Queen Esther’s Agunah Story
You can learn an incredible amount about different people from language. There are, for example, 27 words for “moustache” in Albanian – including a word for what English-speakers would call “no moustache.” It seems that in Albania, moustaches are pretty important. Similarly, the Inuit are famous for having 30 words for snow – clearly they see things in the snow that most of us don’t.
Unique linguistic forms abound, and provide intriguing insights into cultures. According to this book,” Pascuense in Easter Island has a word for a slight inflammation of the throat caused by screaming too much (“ngaobera”) and and Brazilian Portuguese has a word for the practice of putting a live cricket into a box of newly faked documents until the insect’s excrement makes the paper look convincingly old (“grigalem”). So what’s Hebrew’s he claim to fame?
I would have liked to find a word, perhaps, for that hand gesture of squeezing thumb and middle finger in order to indicate to the viewer, “wait.” But no, we Jews are not quite that lucky. Instead, what distinguishes our culture is that ours is the only language in the world that has the word “agunah.”
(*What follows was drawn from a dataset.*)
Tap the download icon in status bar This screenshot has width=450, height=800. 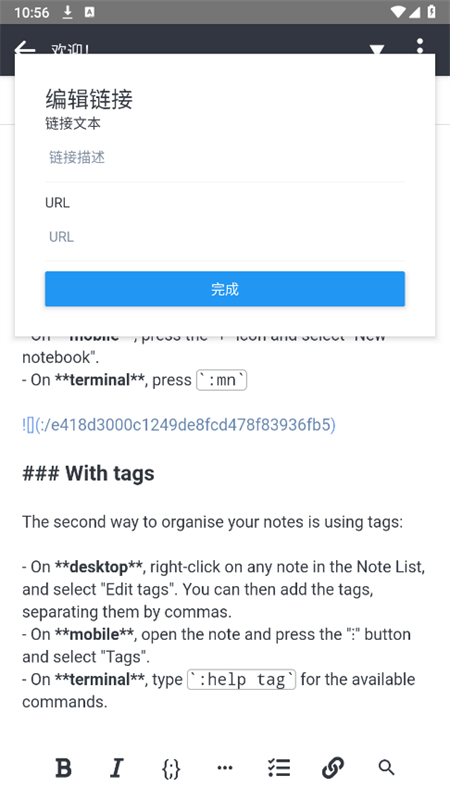pos(67,12)
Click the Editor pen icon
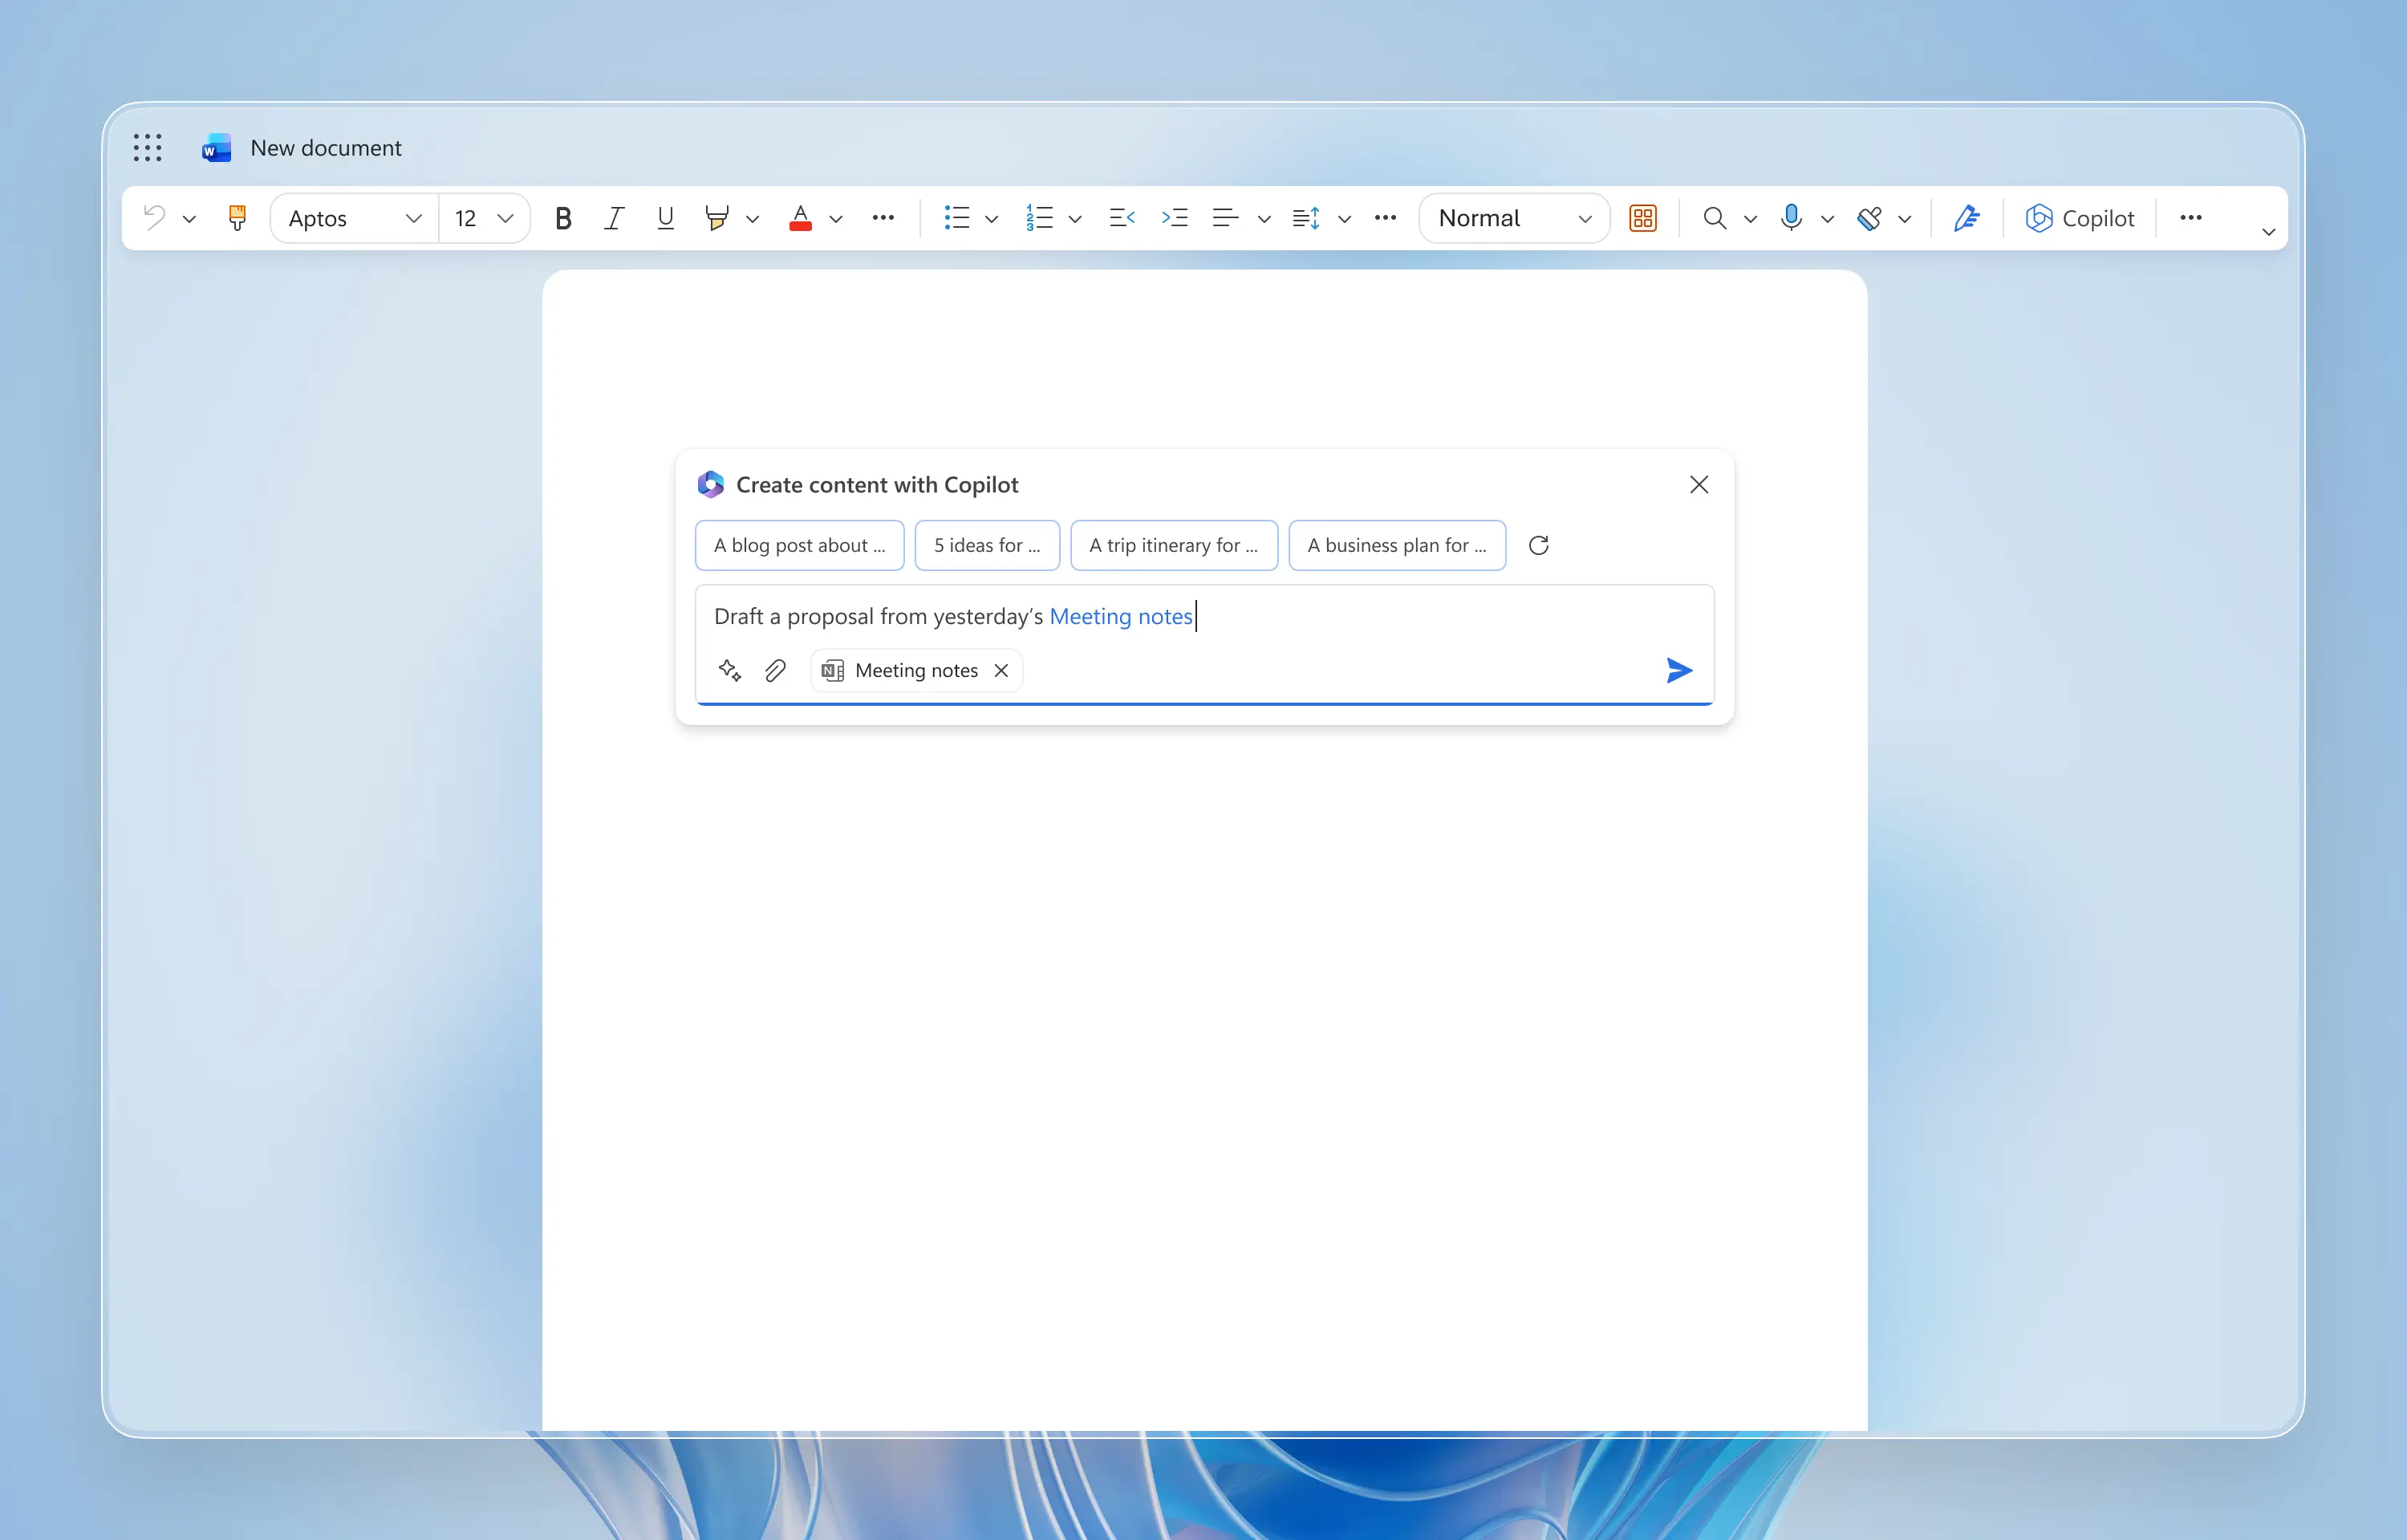 pos(1966,218)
An agunah is a woman indefinitely stuck in an unwanted marriage, in which the husband is gone but she is still considered married. It is the word for a woman’s perpetual state of limbo, in which she is chained to a man who has complete freedom to move, marry, produce offspring and live a normal life. The cruelty reflected in a society that enables even one agunah to exist — and accepts this situation as a reality to such an extent that it gives her a name — should bring us all enormous shame.
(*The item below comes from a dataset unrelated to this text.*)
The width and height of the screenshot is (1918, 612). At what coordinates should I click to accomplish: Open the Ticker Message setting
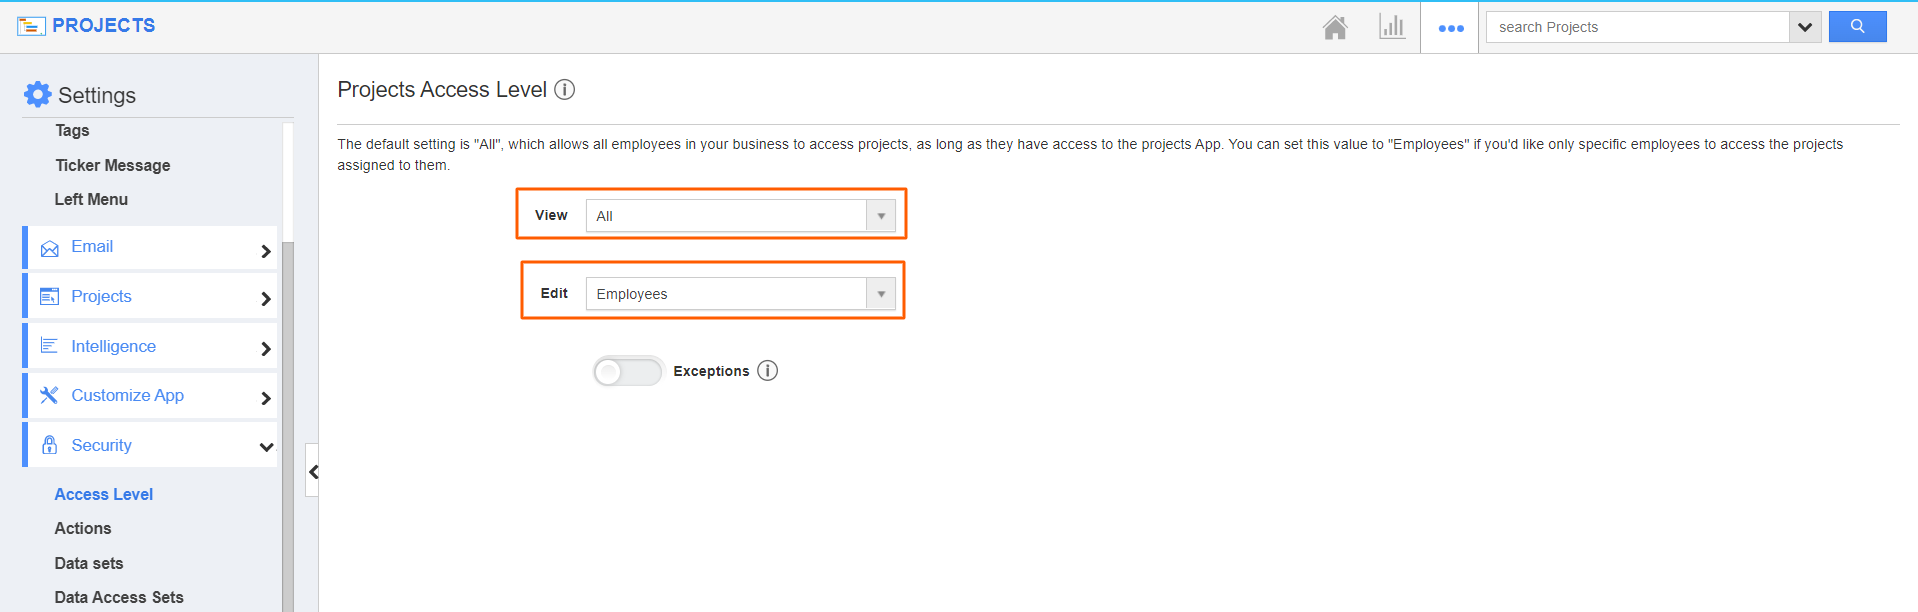click(x=113, y=165)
International Agunah Day is marked on Ta’anit Esther, which this year falls on Thursday February 25. I think it’s fitting but tragic to combine the Esther story with the agunah story. After all, according to the traditional story, Esther was trapped in an unwanted marriage as well, to King Ahasverosh, a man known for murdering disobedient wives and around whom Esther had to completely disguise her identity. In this marriage, Esther sacrificed her own freedom, her own dreams, and her own life, presumably for the sake of the Jewish people — although it takes several chapters of the book and an indeterminate number of years for a threat to surface. I hate to say this but in a way, it’s a good thing Haman came along and gave her enslavement a greater purpose. If not, her sacrifice would have been for naught.
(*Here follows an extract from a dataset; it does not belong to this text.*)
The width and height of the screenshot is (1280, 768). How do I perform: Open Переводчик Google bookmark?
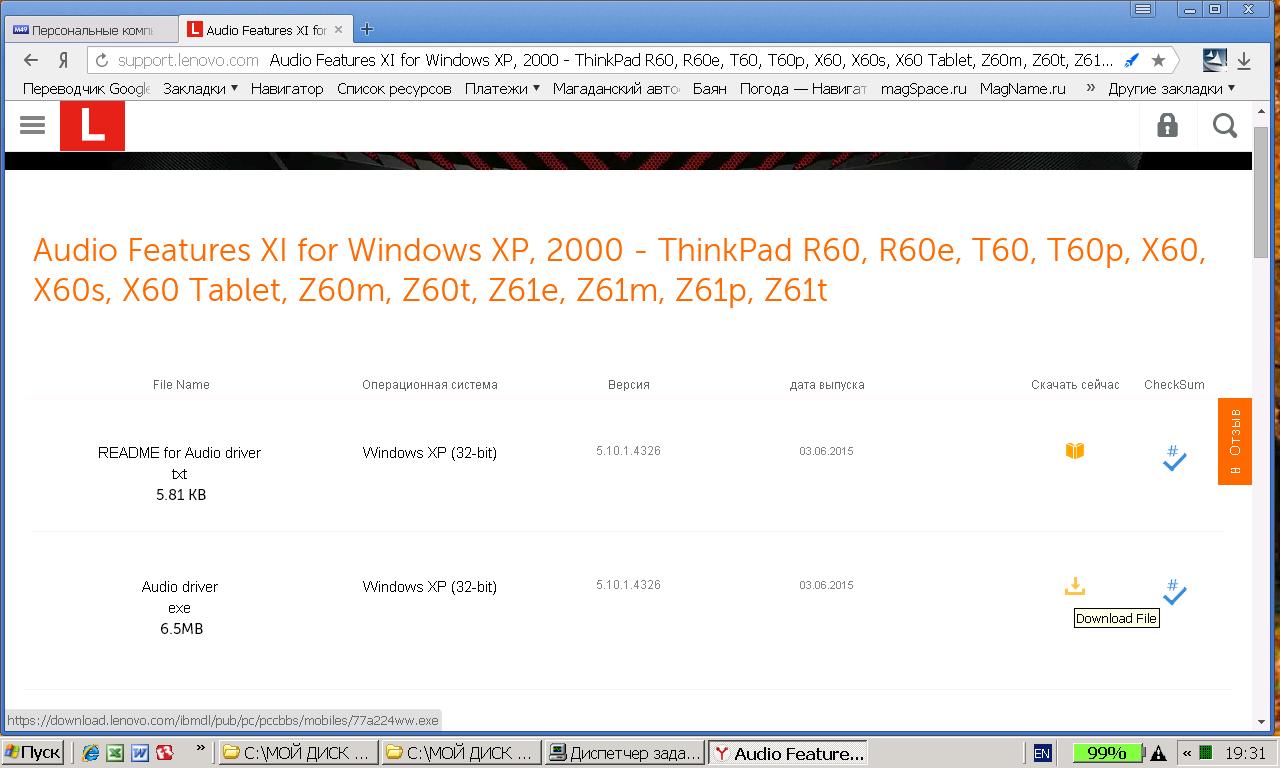point(86,88)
This year, ICAR (The International Coalition of Agunah Rights), an umbrella organization representing 28 groups that work on the agunah issue, has initiated several important events and activities for Agunah Day. First of all, ICAR helped draft a bill for agunot that will be submitted on Thursday by Kadima MK Orit Zuaretz, the greatest champion of women’s issues in the current Knesset (though unfortunately, since her party is in the opposition, her initiatives often do not go very far.) In any case, the bill proposes turning Agunah Day into a nationally recognized “holiday, and calls for greater legislative attention to the plight of agunot.
In addition, ICAR has initiated a Study Day throughout Israel on the issue of recalcitrance, and has widely distributed a source booklet for group study. The booklet is available in English or Hebrew. ICAR also ran an accompanying seminar for training seminar moderators on the subject.
There is also the “Cinema-get” traveling program and study group, to be held over the next week at Seminar Hakibutzim at the Hadar Cultural Center in Haifa, at the Israel Bar Association, and at the Schechter Institute in Jerusalem.
Meanwhile, Yael Levine, known for creating beautiful prayers specifically for women’s lives, has written a special “mi she’berach” prayer for agunot that can be recited in synagogue on Purim or on Shabbat Zachor.
Finally, ICAR and all its member organizations urge Jewish couples getting married to sign halakhic pre-nuptial agreements, to protect themselves against recalcitrance (un-romantic for sure, but so is buying life insurance). One recently married couple even signed right there under the chuppah, and talked about the issue as they were getting married. The couple has my utmost respect for doing that. They are saying that even on our happiest days, just as we remember the destruction of the Temple and the lives that were destroyed, so, too, we must not forget the agunot, and we must not leave them behind to suffer alone.